◆ **Source extract**:
I would pause for a moment and simply ask how this question is relevant to the position under consideration.

twaldo's picture

Jack, normally I would agree with you about it being akin to the weakness question. If memory serves me correctly, they had already asked the weakness question.

I do like the notion of using humour. I'm interviewing for another position with this company, so perhaps I will just have two answers for the weakness question and use that approach.

jib88's picture

That is an odd question. To my mind, if you are really going to answer the question that was asked (which I try to do in interviews), you have two choices: 1) Lie  2) Say something stupid.

1) If there is really something that I wouldn't want the interviewer to know, then I wouldn't tell them that thing, I would tell them something else. Hence I would be lying. 2) If I do tell them something I don't want them to know then it is probably something stupid to be telling them.

I can't think of a single (work-related) thing I wouldn't want an interviewer to know that I would feel comfortable telling them.

The weakness question is different, because I don't care if someone knows I have a weakness (provided that weakness isn't compulsive embezzlement). Everyone has weaknesses and should be working on them, has made mistakes and should have learned from them, etc.

◆ **Given information**:
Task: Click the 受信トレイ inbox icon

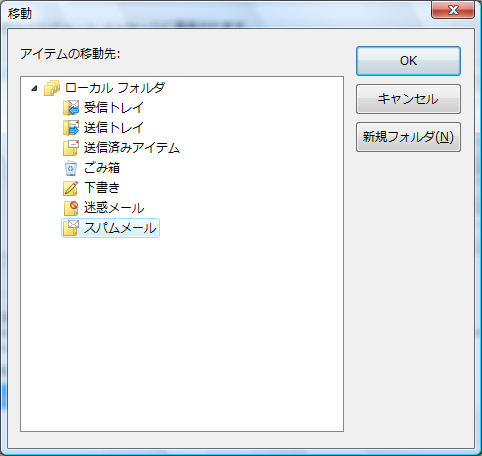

◆ **Job**:
In the interview discussion, which two choices does jib88 say you have if you really answer the question that was asked? Answer using only the interview discussion, not the data.

◆ **Task output**:
Lie, or say something stupid.